Secondary objectives were:
To use validated taxonomies of QI intervention strategies and behaviour change techniques (BCTs) to code the description of interventions in the included studies and determine whether interventions that include particular QI strategies or component BCTs are more effective in increasing screening attendance;
To explore heterogeneity in effect size within and between studies to identify potential explanatory factors for variability in effect size;
To explore differential effects in subgroups to provide information on how equity of screening attendance could be improved;
To critically appraise and summarise current evidence on the resource use, costs and cost effectiveness.
We searched the Cochrane Library, MEDLINE, Embase, PsycINFO, Web of Science, ProQuest Family Health, OpenGrey, the ISRCTN, ClinicalTrials.gov, and the WHO ICTRP to identify randomised controlled trials (RCTs) that were designed to improve attendance for DRS or were evaluating general quality improvement (QI) strategies for diabetes care and reported the effect of the intervention on DRS attendance. We searched the resources on 13 February 2017. We did not use any date or language restrictions in the searches.
We included RCTs that compared any QI intervention to usual care or a more intensive (stepped) intervention versus a less intensive intervention.
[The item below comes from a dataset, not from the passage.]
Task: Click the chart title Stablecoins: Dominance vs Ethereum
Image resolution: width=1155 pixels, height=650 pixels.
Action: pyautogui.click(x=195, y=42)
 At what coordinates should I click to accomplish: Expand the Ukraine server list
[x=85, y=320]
We coded the QI strategy using a modification of the taxonomy developed by Cochrane Effective Practice and Organisation of Care (EPOC) and BCTs using the BCT Taxonomy version 1 (BCTTv1). We used Place of residence, Race/ethnicity/culture/language, Occupation, Gender/sex, Religion, Education, Socioeconomic status, and Social capital (PROGRESS) elements to describe the characteristics of participants in the included studies that could have an impact on equity of access to health services.
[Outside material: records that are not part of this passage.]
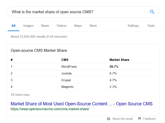Click the WordPress table row

click(69, 67)
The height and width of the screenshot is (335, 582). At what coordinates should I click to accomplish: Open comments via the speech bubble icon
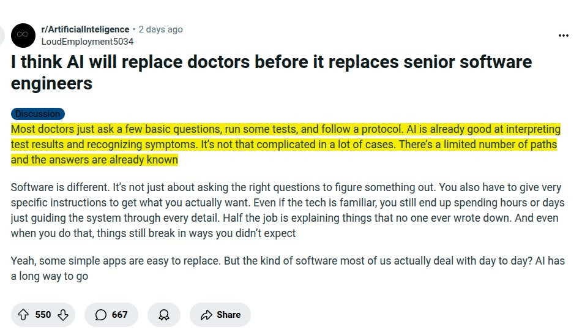101,315
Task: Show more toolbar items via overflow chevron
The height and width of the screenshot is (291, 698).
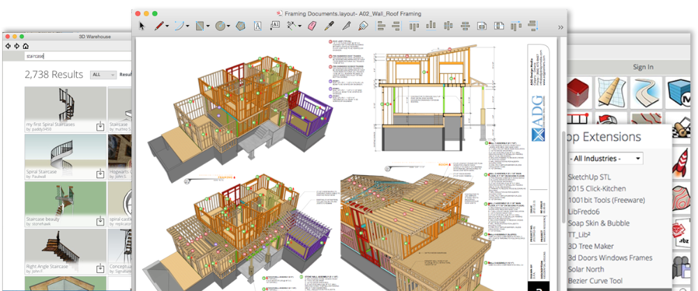Action: pos(561,26)
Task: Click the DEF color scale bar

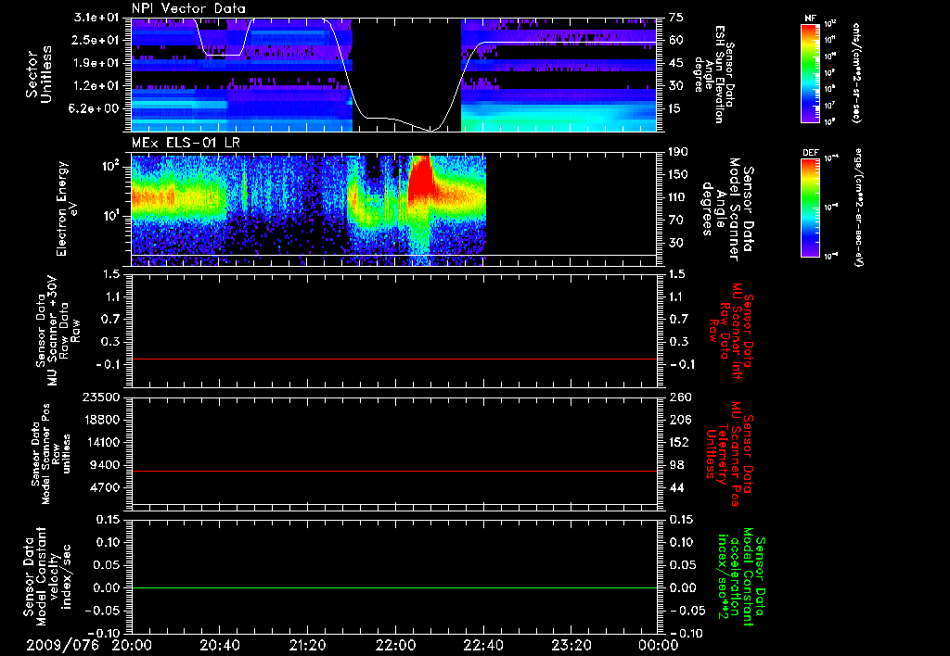Action: coord(811,207)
Two review authors independently extracted data. One review author entered the data into Review Manager 5 and a second review author checked them. Two review authors independently assessed risks of bias in the included studies and extracted data. We rated certainty of evidence using GRADE.
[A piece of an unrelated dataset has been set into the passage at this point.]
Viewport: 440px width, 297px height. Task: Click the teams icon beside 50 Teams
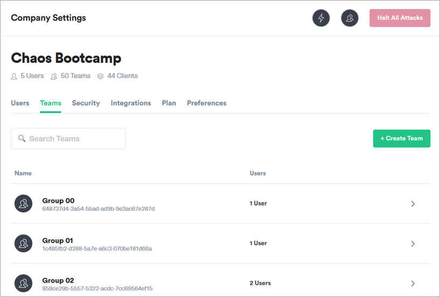point(54,76)
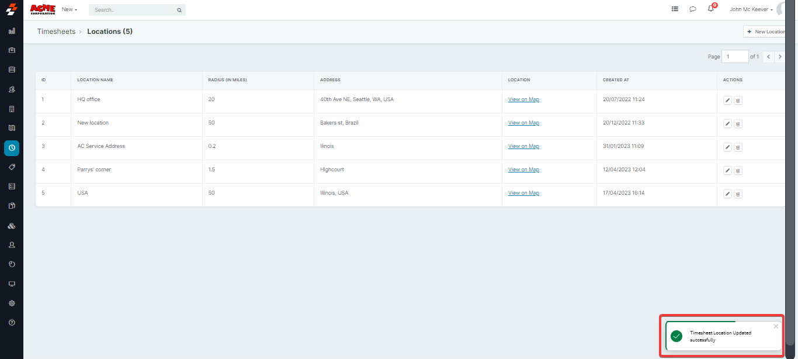This screenshot has width=798, height=359.
Task: Go to the next page arrow
Action: click(779, 57)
We included 66 RCTs conducted predominantly (62%) in the USA. Overall we judged the trials to be at low or unclear risk of bias. QI strategies were multifaceted and targeted patients, healthcare professionals or healthcare systems. Fifty-six studies (329,164 participants) compared intervention versus usual care (median duration of follow-up 12 months). Overall, DRS attendance increased by 12% (risk difference (RD) 0.12, 95% confidence interval (CI) 0.10 to 0.14; low-certainty evidence) compared with usual care, with substantial heterogeneity in effect size. Both DRS-targeted (RD 0.17, 95% CI 0.11 to 0.22) and general QI interventions (RD 0.12, 95% CI 0.09 to 0.15) were effective, particularly where baseline DRS attendance was low. All BCT combinations were associated with significant improvements, particularly in those with poor attendance. We found higher effect estimates in subgroup analyses for the BCTs ‘goal setting (outcome)’ (RD 0.26, 95% CI 0.16 to 0.36) and ‘feedback on outcomes of behaviour’ (RD 0.22, 95% CI 0.15 to 0.29) in interventions targeting patients, and ‘restructuring the social environment’ (RD 0.19, 95% CI 0.12 to 0.26) and ‘credible source’ (RD 0.16, 95% CI 0.08 to 0.24) in interventions targeting healthcare professionals.
Ten studies (23,715 participants) compared a more intensive (stepped) intervention versus a less intensive intervention. In these studies DRS attendance increased by 5% (RD 0.05, 95% CI 0.02 to 0.09; moderate-certainty evidence).
Fourteen studies reporting any QI intervention compared to usual care included economic outcomes. However, only five of these were full economic evaluations. Overall, we found that there is insufficient evidence to draw robust conclusions about the relative cost effectiveness of the interventions compared to each other or against usual care.
With the exception of gender and ethnicity, the characteristics of participants were poorly described in terms of PROGRESS elements. Seventeen studies (25.8%) were conducted in disadvantaged populations. No studies were carried out in low- or middle-income countries.